(Problem requirements) Please copy exactly the lines that run from the start of the entries to the line containing "You are a computer-use agent. This", inclusive.

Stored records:

== Segment start ==

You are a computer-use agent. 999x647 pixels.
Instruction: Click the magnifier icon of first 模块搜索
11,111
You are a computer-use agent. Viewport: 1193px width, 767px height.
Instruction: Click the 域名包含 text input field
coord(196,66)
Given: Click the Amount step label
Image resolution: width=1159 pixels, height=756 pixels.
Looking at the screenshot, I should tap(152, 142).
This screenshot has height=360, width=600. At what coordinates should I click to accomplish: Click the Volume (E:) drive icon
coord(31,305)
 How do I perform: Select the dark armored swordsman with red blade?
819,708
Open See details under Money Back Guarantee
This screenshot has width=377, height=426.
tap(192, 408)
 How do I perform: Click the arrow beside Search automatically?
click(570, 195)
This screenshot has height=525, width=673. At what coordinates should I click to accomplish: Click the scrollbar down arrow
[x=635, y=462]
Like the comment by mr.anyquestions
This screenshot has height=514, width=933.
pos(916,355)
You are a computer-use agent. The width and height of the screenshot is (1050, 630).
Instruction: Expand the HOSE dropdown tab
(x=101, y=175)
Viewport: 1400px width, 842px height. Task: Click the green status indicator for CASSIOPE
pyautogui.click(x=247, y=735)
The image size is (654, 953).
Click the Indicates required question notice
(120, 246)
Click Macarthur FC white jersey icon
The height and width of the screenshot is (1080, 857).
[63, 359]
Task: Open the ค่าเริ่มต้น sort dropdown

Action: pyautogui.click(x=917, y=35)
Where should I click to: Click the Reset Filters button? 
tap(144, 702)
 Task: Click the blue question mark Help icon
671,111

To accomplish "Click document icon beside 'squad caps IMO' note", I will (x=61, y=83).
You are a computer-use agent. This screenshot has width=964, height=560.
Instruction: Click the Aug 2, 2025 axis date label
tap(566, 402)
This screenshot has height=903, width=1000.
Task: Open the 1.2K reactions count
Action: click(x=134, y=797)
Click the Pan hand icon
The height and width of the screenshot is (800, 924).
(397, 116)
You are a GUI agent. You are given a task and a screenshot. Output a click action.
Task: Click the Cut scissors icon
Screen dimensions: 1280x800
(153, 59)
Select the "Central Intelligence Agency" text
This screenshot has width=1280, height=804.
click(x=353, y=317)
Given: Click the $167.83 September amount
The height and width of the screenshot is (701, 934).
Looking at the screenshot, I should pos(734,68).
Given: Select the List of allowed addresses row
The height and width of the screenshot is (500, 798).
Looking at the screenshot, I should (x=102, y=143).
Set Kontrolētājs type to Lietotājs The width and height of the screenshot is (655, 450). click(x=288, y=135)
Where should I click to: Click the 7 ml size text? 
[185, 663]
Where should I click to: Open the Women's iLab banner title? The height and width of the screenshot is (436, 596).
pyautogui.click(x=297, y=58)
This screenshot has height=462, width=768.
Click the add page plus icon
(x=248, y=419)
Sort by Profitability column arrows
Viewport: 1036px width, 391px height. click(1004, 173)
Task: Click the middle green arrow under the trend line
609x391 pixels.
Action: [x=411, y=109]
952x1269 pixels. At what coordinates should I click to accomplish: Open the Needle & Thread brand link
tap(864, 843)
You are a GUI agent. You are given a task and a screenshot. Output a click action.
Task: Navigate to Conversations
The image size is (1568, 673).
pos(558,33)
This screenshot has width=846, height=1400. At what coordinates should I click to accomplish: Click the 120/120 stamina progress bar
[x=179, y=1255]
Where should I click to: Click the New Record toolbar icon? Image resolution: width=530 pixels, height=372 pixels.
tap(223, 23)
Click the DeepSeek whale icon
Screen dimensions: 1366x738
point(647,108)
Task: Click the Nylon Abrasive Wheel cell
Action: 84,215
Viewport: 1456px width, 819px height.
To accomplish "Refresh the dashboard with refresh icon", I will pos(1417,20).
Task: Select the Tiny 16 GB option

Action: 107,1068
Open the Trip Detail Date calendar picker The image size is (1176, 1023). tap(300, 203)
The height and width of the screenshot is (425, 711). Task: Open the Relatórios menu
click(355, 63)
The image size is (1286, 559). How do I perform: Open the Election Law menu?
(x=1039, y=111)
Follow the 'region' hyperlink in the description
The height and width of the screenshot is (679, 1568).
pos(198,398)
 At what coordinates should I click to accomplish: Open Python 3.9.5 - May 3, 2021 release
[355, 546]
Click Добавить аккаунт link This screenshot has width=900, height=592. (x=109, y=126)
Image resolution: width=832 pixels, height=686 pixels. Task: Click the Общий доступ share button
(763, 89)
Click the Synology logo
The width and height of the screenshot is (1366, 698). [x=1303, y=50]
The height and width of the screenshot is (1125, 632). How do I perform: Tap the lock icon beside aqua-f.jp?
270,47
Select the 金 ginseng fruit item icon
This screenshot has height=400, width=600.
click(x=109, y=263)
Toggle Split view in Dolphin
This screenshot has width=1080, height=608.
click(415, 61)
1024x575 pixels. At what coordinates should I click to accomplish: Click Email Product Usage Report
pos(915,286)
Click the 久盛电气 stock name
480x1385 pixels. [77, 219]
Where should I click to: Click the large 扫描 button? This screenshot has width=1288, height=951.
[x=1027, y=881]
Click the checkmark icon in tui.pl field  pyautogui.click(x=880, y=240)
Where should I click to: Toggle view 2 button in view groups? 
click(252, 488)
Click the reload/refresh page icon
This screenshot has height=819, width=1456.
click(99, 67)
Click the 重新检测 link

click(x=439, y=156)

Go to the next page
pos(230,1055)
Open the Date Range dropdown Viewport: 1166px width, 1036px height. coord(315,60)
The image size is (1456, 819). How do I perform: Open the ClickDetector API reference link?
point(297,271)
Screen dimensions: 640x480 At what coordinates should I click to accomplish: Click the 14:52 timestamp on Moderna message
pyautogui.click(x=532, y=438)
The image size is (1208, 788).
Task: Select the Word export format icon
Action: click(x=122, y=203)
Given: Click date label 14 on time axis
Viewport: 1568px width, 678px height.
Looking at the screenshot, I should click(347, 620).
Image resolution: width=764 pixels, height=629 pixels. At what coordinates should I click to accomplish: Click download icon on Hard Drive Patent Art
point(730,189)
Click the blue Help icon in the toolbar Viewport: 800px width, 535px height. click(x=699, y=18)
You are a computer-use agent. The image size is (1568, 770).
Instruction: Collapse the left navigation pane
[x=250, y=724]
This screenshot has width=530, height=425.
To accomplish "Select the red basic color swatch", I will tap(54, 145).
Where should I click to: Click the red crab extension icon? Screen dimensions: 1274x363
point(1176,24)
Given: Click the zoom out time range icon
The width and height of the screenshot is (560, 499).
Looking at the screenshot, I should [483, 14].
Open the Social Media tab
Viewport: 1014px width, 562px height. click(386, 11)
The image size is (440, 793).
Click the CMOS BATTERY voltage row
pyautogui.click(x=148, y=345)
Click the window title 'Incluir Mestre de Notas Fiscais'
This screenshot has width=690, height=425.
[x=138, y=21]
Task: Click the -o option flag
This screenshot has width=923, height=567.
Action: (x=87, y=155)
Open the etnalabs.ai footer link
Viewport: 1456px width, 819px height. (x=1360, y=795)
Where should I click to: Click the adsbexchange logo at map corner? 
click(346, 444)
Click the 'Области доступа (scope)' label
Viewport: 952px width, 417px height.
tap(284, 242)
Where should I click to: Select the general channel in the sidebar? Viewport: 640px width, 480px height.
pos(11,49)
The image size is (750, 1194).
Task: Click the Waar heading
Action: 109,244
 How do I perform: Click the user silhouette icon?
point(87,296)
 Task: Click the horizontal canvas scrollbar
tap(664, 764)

== Segment end ==

(Result below)
You are a computer-use agent. 999x647 pixels.
Instruction: Click the magnifier icon of first 模块搜索
11,111
You are a computer-use agent. Viewport: 1193px width, 767px height.
Instruction: Click the 域名包含 text input field
coord(196,66)
Given: Click the Amount step label
Image resolution: width=1159 pixels, height=756 pixels.
Looking at the screenshot, I should tap(152, 142).
This screenshot has height=360, width=600. At what coordinates should I click to accomplish: Click the Volume (E:) drive icon
coord(31,305)
 How do I perform: Select the dark armored swordsman with red blade?
819,708
Open See details under Money Back Guarantee
This screenshot has width=377, height=426.
tap(192, 408)
 How do I perform: Click the arrow beside Search automatically?
click(570, 195)
This screenshot has height=525, width=673. At what coordinates should I click to accomplish: Click the scrollbar down arrow
[x=635, y=462]
Like the comment by mr.anyquestions
This screenshot has height=514, width=933.
pos(916,355)
You are a computer-use agent. The width and height of the screenshot is (1050, 630).
Instruction: Expand the HOSE dropdown tab
(x=101, y=175)
Viewport: 1400px width, 842px height. Task: Click the green status indicator for CASSIOPE
pyautogui.click(x=247, y=735)
The image size is (654, 953).
Click the Indicates required question notice
(120, 246)
Click Macarthur FC white jersey icon
The height and width of the screenshot is (1080, 857).
[63, 359]
Task: Open the ค่าเริ่มต้น sort dropdown

Action: pyautogui.click(x=917, y=35)
Where should I click to: Click the Reset Filters button? 
tap(144, 702)
 Task: Click the blue question mark Help icon
671,111

To accomplish "Click document icon beside 'squad caps IMO' note", I will (x=61, y=83).
You are a computer-use agent. This screenshot has width=964, height=560.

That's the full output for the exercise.